# Help, Frequency valve intermitently stops buzzing on 81 rabbit convertible



## fredsed (Dec 12, 2004)

Shouldn't the frequency valve buzz all the time when engine is running hot or cold or when fuel pump is on? Mine does not buzz all the time and also appears to be causing hot or cold start issues when not buzzing with fuel pump relay jumpered, If I disconect the sinle wire o2 sensor or jumper out the coolant temp switch it will buzz full rich and improves my starting issues hot or cold above 40F. Then I unjumper the coolant switch or plug back in the o2 sensor and it will buzz for a while in what I assume is in o2 sensor controlled mode. Yesterday I replaced the O2 sensor and I thought it may have helped but the FV still intermittently quits buzzing until I disconect the o2 sensor or jumper the coolant switch. Lamda relay is realativly new. popped cover of contacts close and look clean. Is it normal that the frequency valve does not buzz under hot o2 sensor controlled mode or what could be the problem. any advise is appreciated.


----------



## ABA Scirocco (May 30, 2001)

*Re: Help, Frequency valve intermitently stops buzzing on 81 rabbit convertible (fredsed)*

The frequency valve should be buzzing any time the fuel pump is running. A while back I had a problem with the FV operating intermittantly. In my case, to was a bad ground connection to the ecu, in my car the ECU is grounded to the engine at the cold start valve, that connection was bad. 
My problem seemed to be a much more random then yours so it's probably not the same thing however a faulty ground is still an area worth looking at, electronics can do some really STRANGE things when the ground is faulty. The easiest way to check check that is to find the brown wire at the ECU, splice into it and with the engine running measure the voltage between that and the negative terminal of the battery it should be zero at all times, if not the ground is faulty, run a wire from your splice to the directly to the negative of the battery, if that cures yours problem then make a good permanent ground connection from that brown wire to somewhere on the engine block.

* Data entries
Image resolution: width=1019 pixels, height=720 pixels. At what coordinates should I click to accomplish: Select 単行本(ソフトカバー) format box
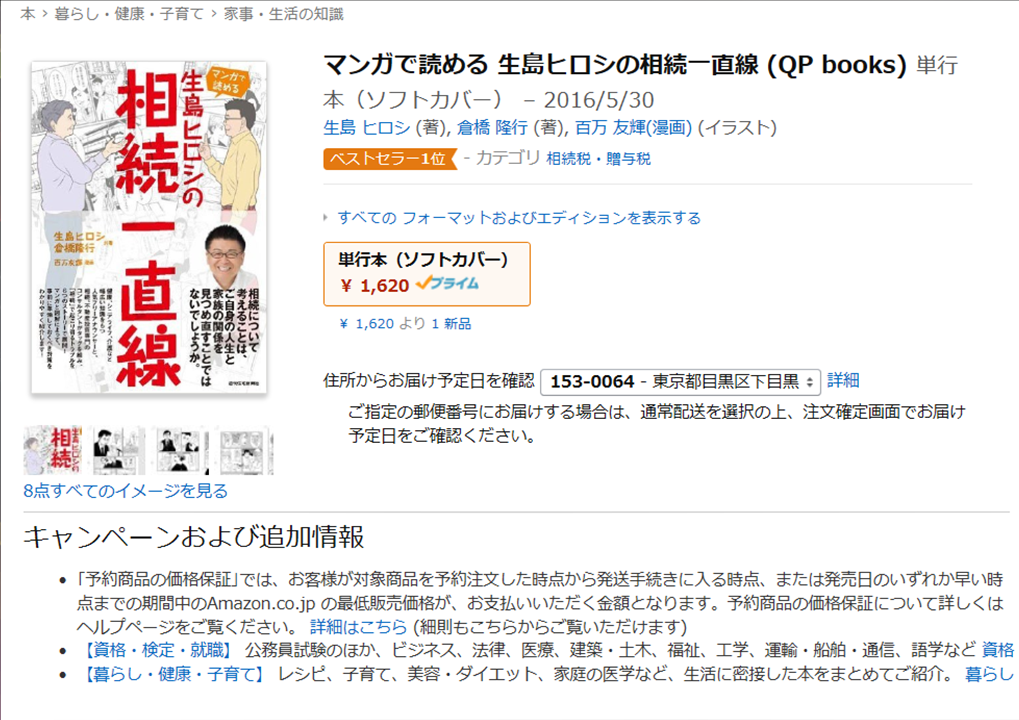[x=427, y=274]
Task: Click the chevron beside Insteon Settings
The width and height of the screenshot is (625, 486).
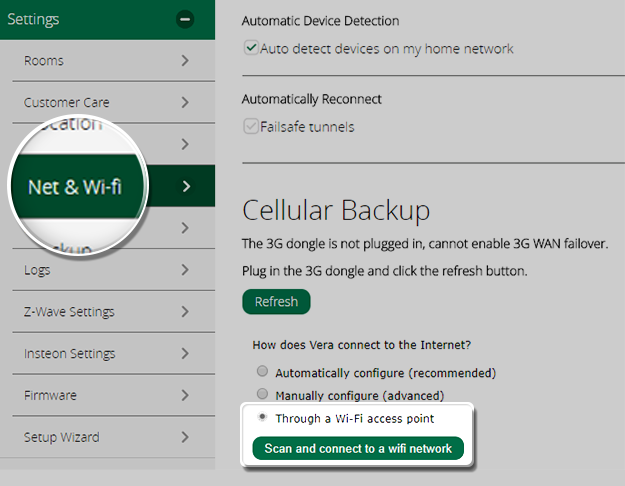Action: click(x=185, y=354)
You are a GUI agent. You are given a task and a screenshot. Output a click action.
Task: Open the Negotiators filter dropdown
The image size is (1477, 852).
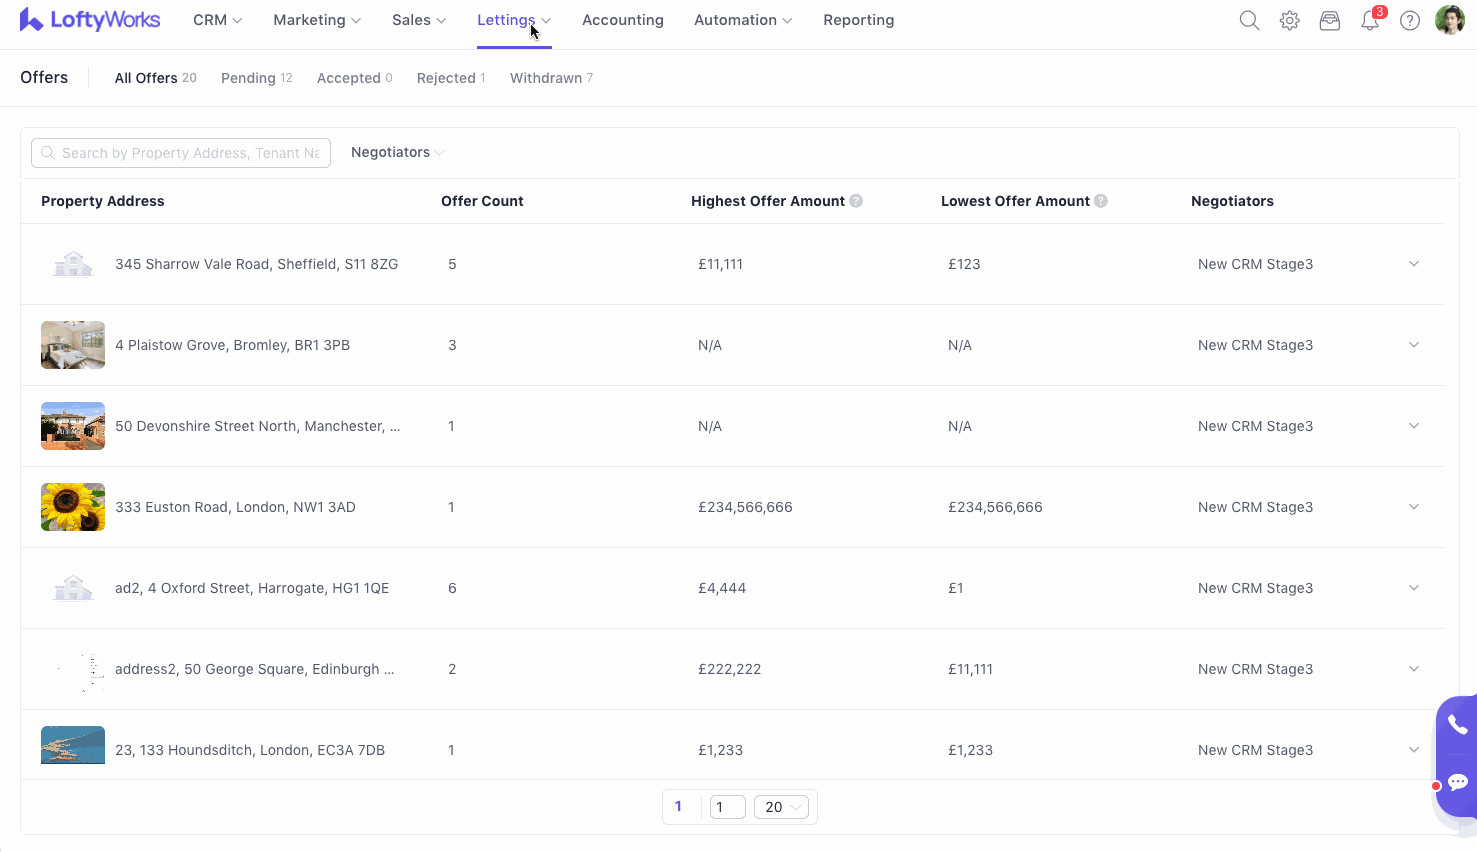click(x=397, y=152)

* WRITTEN TASKS
a: In the frequency valve thread, where is the ECU grounded in the car of the person who replied?
b: Carry the frequency valve thread forward from its final sentence.
The material bears no relation to the frequency valve thread.

* ANSWERS FOR THE TASKS
a: To the engine, at the cold start valve.

b:
As a general note, I'm on my 5th VW A1, the newest an 86 Scirocco, I've put over 1,000,000 total combined Kms on them and based on my experiences with them the #1 cause of any electrical, electronic problem on a VW, BY FAR, is faulty grounds.
Anyways, good luck.


----------



## fredsed (Dec 12, 2004)

Thanks for the suggestion ABA Scirrocco. Your suggestion sure makes sense. I will check for continuity between the Brown and white on the ECU (I asume the component under the glove box?) and the negative battey post when I catch the frequncy valve not buzzing as it should. The only ground I see on my car is from the negative battery terminal to chasis to transmission and a broken braid between the chasis and hood but I think the car should run without any hood at all. In your experience do you recomend auxilary grounds and if so from where to where or just cleanup the existing ground between negative post chasis and transmission? Thanks


----------



## ABA Scirocco (May 30, 2001)

*Re: (fredsed)*

I'm not sure where the ecu would be in your car, in mine it's under the hood in the rain tray near the left fender. As for auxiliary grounds, I usually run an extra ground wire from the battery to the engine block and one from the alternator to the same point on the block.


----------



## kamzcab86 (Feb 14, 2002)

*Re: (fredsed)*


_Quote, originally posted by *fredsed* »_I will check for continuity between the Brown and white on the ECU (I asume the component under the glove box?) 

The K-Jetronic, Lambda control box is under the dash on the passenger side, mounted with one of the kneebar bolts.
You might also want to check the fuel injection power supply relay (aka Lambda relay); not positive on the early Cabs, but it should be in _position_ #3 on the relay panel.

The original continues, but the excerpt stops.